Only this time, somebody looked at PowerShell and thought:
What if we did that again… but inside a terminal window?
What happens when you got a sysadmin that knows PowerShell scripting and classes are done?
Apparently, artillery.
Not real artillery, thankfully. Just the terminal-based variety, the kind that exists somewhere between nostalgia, technical curiosity, and the dangerous freedom that comes from finally finishing coursework and having enough energy left to make irresponsible decisions with administrative privileges.
Some people relax after classes.
Some watch Netflix.
Some rediscover the outdoors.
And then there are those who just effing stare at PowerShell, a tool designed for automation, compliance, and the quiet suffering of enterprise systems, and wonder:
Could this thing launch missiles?
The correct answer was probably “no.”
Naturally, that answer was ignored.

The Misuse of Enterprise Tools
PowerShell was never meant for this.
PowerShell was supposed to reset passwords, restart services, and occasionally help explain why something stopped working at exactly 4:58 PM on a Friday.
It was not supposed to become a game engine.
Yet somehow:
Get-ADUser
Restart-Service
Get-WinEvent
became:
Terminal-based warfare.
Two players.
One battlefield.
Questionable physics.
And enough explosives to turn a mountain into a planning problem.

PowerShell Accidentally Learns Physics
At some point, a strange thing happens.
You stop scripting.
You start negotiating with gravity.
The projectile cannot simply move in a straight line like a well-behaved spreadsheet.
No.
It must arc.
It must suffer.
Like all meaningful things.
$velocityY -= $gravity
One line.
One small subtraction.
And suddenly PowerShell is reenacting Newton.
Then there is this:
$radians = $Angle * [Math]::PI / 180
$velocityX = [Math]::Cos($radians) * ($Power / 1.5)
$velocityY = [Math]::Sin($radians) * ($Power / 1.5)
Which is the technical way of saying:
Aim carefully. Regret arrives quickly.

Geography With a Grievance
Flat terrain would have been merciful.
Mercy, however, was not invited.
The battlefield generates mountains, ridges, cliffs, and geological inconveniences using mathematical waves and random variation.
$wave1 = [Math]::Sin(($x / 7.0) + ($phase1 / 100.0)) * 3.0
$wave2 = [Math]::Sin(($x / 13.0) + ($phase2 / 100.0)) * 2.0
$wave3 = [Math]::Sin(($x / 3.5) + ($phase3 / 100.0)) * 1.0
Translation:
The terrain is actively judging you.
You will blame the hill.
The hill will not care.

Unicode, Civilization, and Other Small Victories
Extended ASCII proved unreliable.
As many things eventually do.
So Unicode stepped in.
Terrain became:
$script:terrainChar = [char]0x2593
Resulting in beautiful terminal geology:
▓▓▓▓▓▓▓▓▓▓▓▓
▓▓▓▓ ▓▓▓
▓▓ A ▓
Which somehow made destruction look respectable.
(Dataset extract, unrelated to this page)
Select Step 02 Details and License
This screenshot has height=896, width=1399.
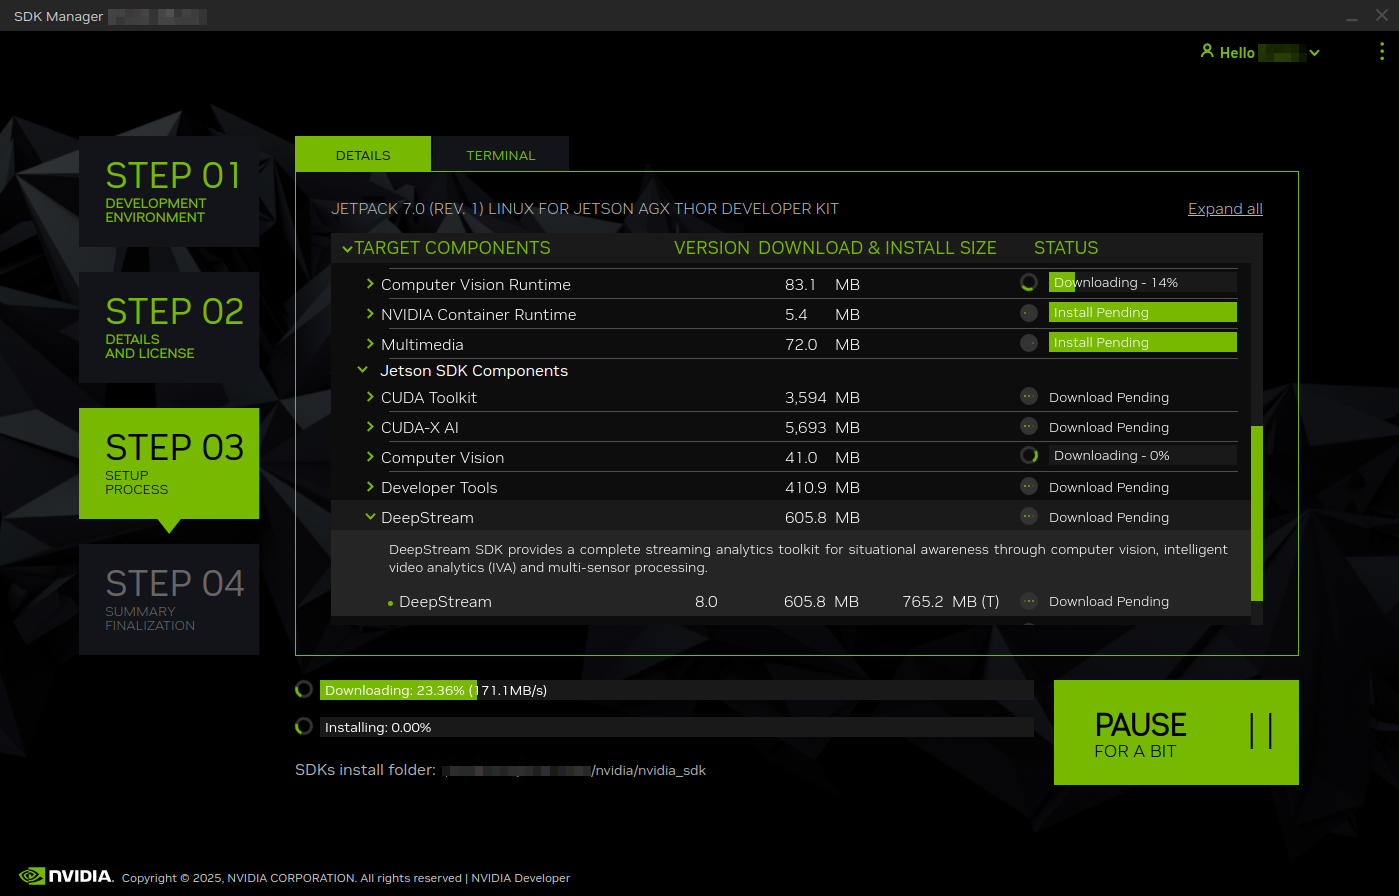[168, 327]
MIRV, or the Failure of Restraint
One projectile could have been enough.
But restraint is not always a technical person’s strongest attribute.
So there is MIRV.
One missile.
Then five.
Because moderation felt underwhelming.
Then suddenly:
$projectiles = @(
@{ X = $x; Y = $y; VX = $velocityX + (-4 * $direction) },
@{ X = $x; Y = $y; VX = $velocityX + (-2 * $direction) },
@{ X = $x; Y = $y; VX = $velocityX },
@{ X = $x; Y = $y; VX = $velocityX + ( 2 * $direction) },
@{ X = $x; Y = $y; VX = $velocityX + ( 4 * $direction) }
)
Which is less a weapon and more an argument against impulse control.
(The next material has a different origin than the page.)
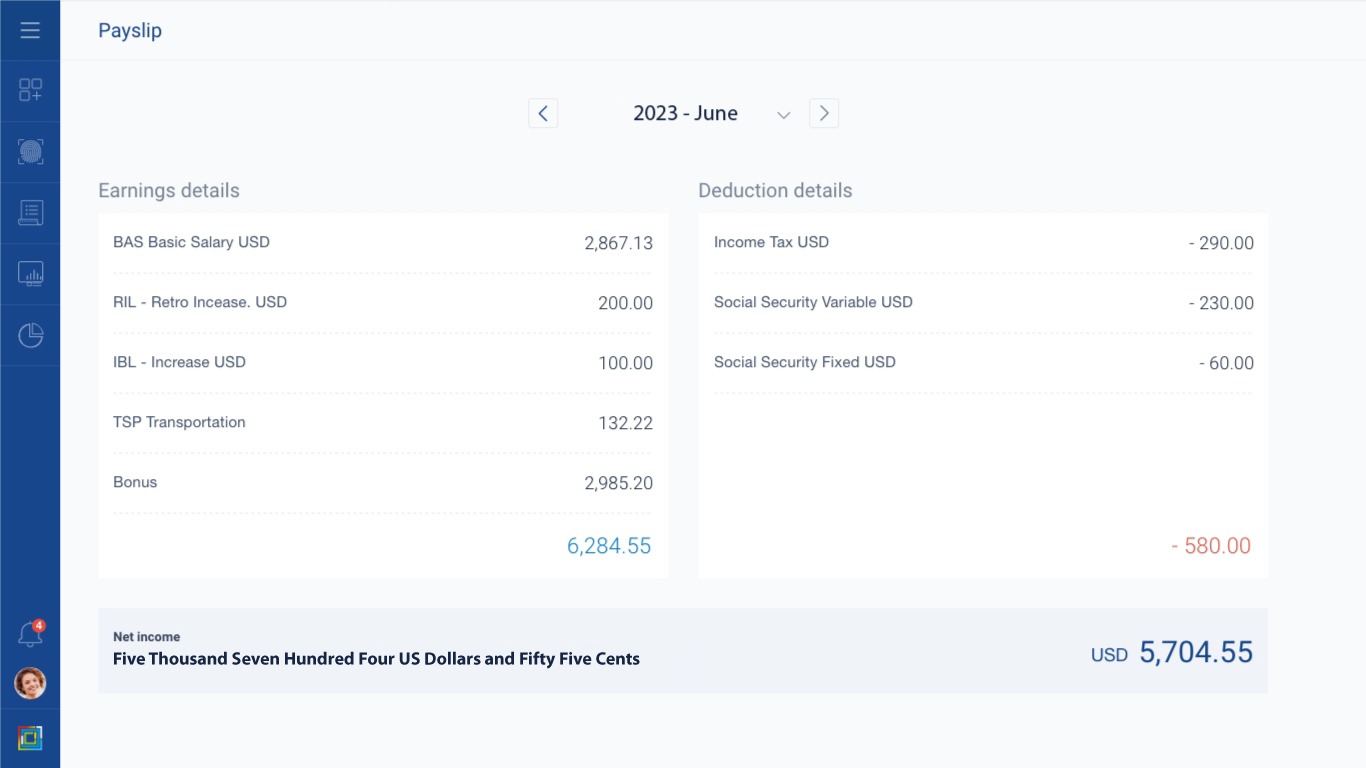Go to next month with right chevron
This screenshot has height=768, width=1366.
point(823,113)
Destruction as a Learning Experience
Terrain does not merely sit there.
It suffers consequences.
Crashes into reality.
Becomes cratered.
for ($dx = -1; $dx -le 1; $dx++) {
$damageDepth = 3 - [Math]::Abs($dx)
}
Which means cover is temporary.
Like stability in IT.

The Things Technical People Do When Unsupervised
This project started as curiosity.
Then quietly became:
- Physics
- Animation
- Terrain generation
- Collision detection
- Terminal graphics
- Late-night bad decisions
All because somebody looked at PowerShell and thought:
Surely this can become artillery.
And somehow, inconveniently, it worked.
Final Thought
Sometimes learning comes from coursework.
Sometimes from certifications.
And sometimes from doing something mildly ridiculous just to see if it can be done.
Because once you build a game in PowerShell, automation suddenly feels ordinary.